### Direction 1
Using the Rwandan coffee passage below, decide whether each statement agrees with it. Answer yes or no for each, and quote the words from the passage that settle it.
(a) In 2000, Rwandan coffee was at a quality grade that drew notice from the world market.
(b) Adesir-Schilling developed a geographic model for site analysis together with the University of Rwanda.
(c) Farmers who followed the coffee model saw business returns grow 82 percent faster than nonparticipating farms.
### Direction 2
Reproduce, without any change, the stretch of the Rwandan coffee passage below from "Part of the program" through "the nonparticipating farms.".

** Start Quoted passage **

Rwanda has 500,000 coffee farms. In 2000, this coffee was not at a quality grade that attracted notice from the world market. "I was living in a veritable coffee paradise. Everything was great—the altitudes, the rainfall, the soils. Everything was perfect, but something was wrong," Schilling said. "This coffee tasted . . . awful."
The Schillings worked to bring individual farmers together and developed a method and standard to raise the quality of their coffee to be one of the world's most outstanding. By raising quality, they raised demand and prices, which in turn raised the economic levels of the country.
What caused farmers to participate? The Schillings worked to get funding to build a coffee berry-washing station that brought the community together in a venue wherein they sorted and selected the best berries to create a quality standard. The coffee industry was enticed by the consistency and flavor of this coffee and purchased it.
The project began to grow, and the Schillings sought to place more berry-washing stations in the surrounding regions. Working with the University of Rwanda, Adesir-Schilling developed a sophisticated geographic model for site analysis. One input was a sensory profile of coffee characteristics, including finish, body, and taste types, much like the wine industry has. These profiles were used to categorize coffee cherries, and then these were linked to the regions that produced them. The next part of the analysis was to determine what variables in those regions might be the cause of the coffee characteristics including soil pH, water, temperature, and elevation. Adesir-Schilling used statistical modeling to isolate growing conditions attributed to coffee characteristics and then located these conditions in the surrounding areas, plotting them on a map. The Geography of Coffee map shows coffee characteristics by region, such as East, North Kivu, and South Kivu. Next, Adesir-Schilling used GIS to perform a proximity analysis to determine the best sites for the berry-washing stations. The Schillings then provided this information to potential investors.
"A washing station immediately raises the quality of the coffee coming from the fields," said Schilling. "[There] we are able to sort, select, and purchase only high-quality cherries."
What do the workers look for in a high-quality berry? "Good, ripe, turgid red cherries," he said.
Part of the program was to educate Rwandans to evaluate the quality of their coffee, so coffee specialists were brought in to train the locals. Farmers adopted new farming practices to produce a high-grade cash crop. Eventually, Starbucks Coffee Co. began to buy coffee directly from Rwanda, and the country's exports took off. The university tracked the success, showing that farmers who followed this coffee model had business returns that grew 82 percent faster than the nonparticipating farms.
The Global Coffee Quality Research Initiative has been launched to extend the Rwandan coffee marketing model to other coffee-producing countries.
The standard of living rose for many Rwandan coffee farmers. The annual income of $500 per year per family in 2000 grew to $3,000 per year in 2010. "Hundreds of thousands of rural Rwanda families are making six times more money today than they did in 2000 through this coffee sector," Schilling said.

** End Quoted passage **
** Start Data records **

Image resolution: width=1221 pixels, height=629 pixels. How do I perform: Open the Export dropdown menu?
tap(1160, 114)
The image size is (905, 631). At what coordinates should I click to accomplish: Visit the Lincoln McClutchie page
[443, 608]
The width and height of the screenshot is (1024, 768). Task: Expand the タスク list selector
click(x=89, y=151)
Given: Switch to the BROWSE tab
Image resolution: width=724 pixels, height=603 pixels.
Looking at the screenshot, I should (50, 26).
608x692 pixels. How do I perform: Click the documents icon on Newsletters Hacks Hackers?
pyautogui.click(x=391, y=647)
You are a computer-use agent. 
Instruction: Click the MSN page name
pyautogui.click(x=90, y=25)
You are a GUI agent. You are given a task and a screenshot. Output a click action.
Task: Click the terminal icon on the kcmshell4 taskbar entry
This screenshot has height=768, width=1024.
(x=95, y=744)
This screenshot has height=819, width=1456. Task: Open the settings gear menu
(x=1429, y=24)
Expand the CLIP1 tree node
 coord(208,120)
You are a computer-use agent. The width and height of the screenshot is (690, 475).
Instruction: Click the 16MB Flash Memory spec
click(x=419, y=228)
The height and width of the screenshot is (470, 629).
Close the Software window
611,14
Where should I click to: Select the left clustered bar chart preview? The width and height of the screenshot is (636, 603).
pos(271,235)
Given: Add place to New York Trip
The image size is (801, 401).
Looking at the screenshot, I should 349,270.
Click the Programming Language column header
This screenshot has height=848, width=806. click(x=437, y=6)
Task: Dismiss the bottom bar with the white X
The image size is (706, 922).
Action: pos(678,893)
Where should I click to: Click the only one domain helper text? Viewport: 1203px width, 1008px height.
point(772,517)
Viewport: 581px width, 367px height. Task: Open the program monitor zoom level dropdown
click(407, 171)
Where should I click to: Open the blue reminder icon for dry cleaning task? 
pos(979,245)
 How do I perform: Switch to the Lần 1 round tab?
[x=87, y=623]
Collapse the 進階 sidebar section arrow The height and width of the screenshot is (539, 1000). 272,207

** End Data records **

### Expected output 1
(a) No: "In 2000, this coffee was not at a quality grade that attracted notice from the world market."
(b) Yes: "Working with the University of Rwanda, Adesir-Schilling developed a sophisticated geographic model for site analysis."
(c) Yes: "farmers who followed this coffee model had business returns that grew 82 percent faster than the nonparticipating farms."

### Expected output 2
Part of the program was to educate Rwandans to evaluate the quality of their coffee, so coffee specialists were brought in to train the locals. Farmers adopted new farming practices to produce a high-grade cash crop. Eventually, Starbucks Coffee Co. began to buy coffee directly from Rwanda, and the country's exports took off. The university tracked the success, showing that farmers who followed this coffee model had business returns that grew 82 percent faster than the nonparticipating farms.